Paolo Picchio torna instancabilmente a parlare di cyberbullismo e di cyberbulli dopo il suicidio di sua figlia, la 14enne Carolina a cui non ha mai smesso di pensare un solo istante. “La sogno spesso, mi dà la forza di andare avanti e la dà a tutti noi della Fondazione” ha ammesso nell’intervista che ha concesso a Quotidiano Nazionale.  Paolo Picchio riconosce che rispetto al 2013, quando Carolina si suicidò per un video intimo dato in pasto al web senza il suo consenso, oggi “c’è più consapevolezza sul tema, ma si è pure abbassata l’età dei cyberbulli: dieci anni fa avevano 15 anni, adesso dai dieci ai tredici. Anche le vittime sono più giovani, e di conseguenza più fragili”.

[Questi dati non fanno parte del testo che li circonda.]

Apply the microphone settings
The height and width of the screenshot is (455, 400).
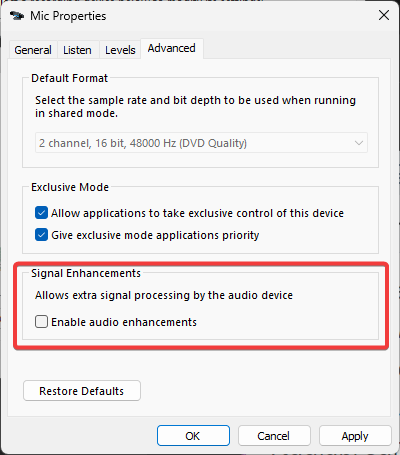(x=355, y=436)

Paolo Picchio confessa che “io e Carolina parlavamo spesso, ma visto che a me lei sembrava una ragazzina forte e vincente – oltre che nello sport anche nelle emozioni –, non ho immaginato il suo dolore. Sicuramente la ascolterei e le parlerei molto di più, farei di tutto per fermare il calendario al giorno prima e tenerla con me”. Il papà di Carolina Picchio ammette che “l’unica cosa che mi ha salvato è stata Carolina” e per questo motivo “devo portare avanti il messaggio che ha lasciato nella sua lettera d’addio. Devo salvare tutti i ragazzi che posso, è una specie di calmante per me“. un antidoto contro il dolore.

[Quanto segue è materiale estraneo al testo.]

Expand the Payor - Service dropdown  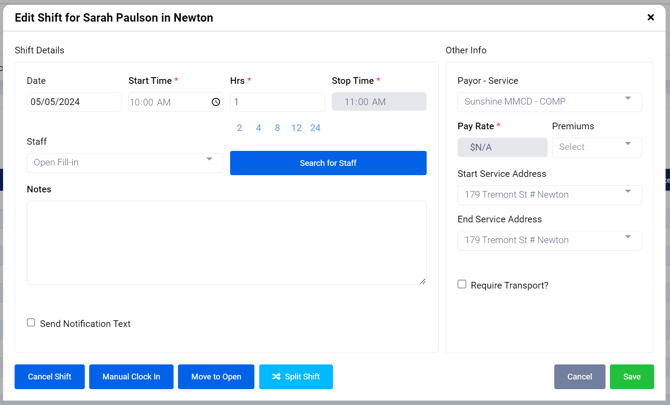coord(549,101)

Paolo Picchio: “Carolina era sensibile, oggi sarebbe una psicologa”

Carolina Picchio si suicidò ad appena 14 anni nella notte tra il 4 e il 5 gennaio 2013, dopo che un video intimo era stato diffuso sui social, rendendola l’oggetto di migliaia di commenti offensivi. Un peso forse troppo grande da sopportare. “A pensare che avrebbe 24-25 anni mi viene la pelle d’oca. Sarebbe una bellissima psicologa, perché amava interagire con gli altri – confessa Paolo Picchio a Quotidiano Nazionale –  Ogni tanto nei pomeriggi mi diceva: papà, esco perché una mia amica ha problemi d’amore e voglio aiutarla. Aveva una sensibilità superiore alla media e questo l’ha distrutta: aveva capito che stava subendo un sopruso devastante“.



E riconosce che “noi adulti sottovalutiamo la gravità delle offese in chat o sui social ai nostri figli. Non ci rendiamo conto del dolore e del disagio che avvertono: sono peggio delle coltellate. Poi, quando i ragazzi si aprono, non siamo pronti ad accoglierli e banalizziamo, magari rispondendo ’è stata colpa tua’. Così il dolore persiste e la chiusura diventa totale“. E sul futuro della lotta al cyberbullismo ha le idee molto chiare: “serve una formazione continua sul cyberbullismo, una svolta educativa e sociale: il mondo virtuale è quello reale ormai. I giovani non comprendono i limiti: quando fanno le challenge estreme per ottenere consensi, provano forti emozioni, ma rischiano anche la vita“.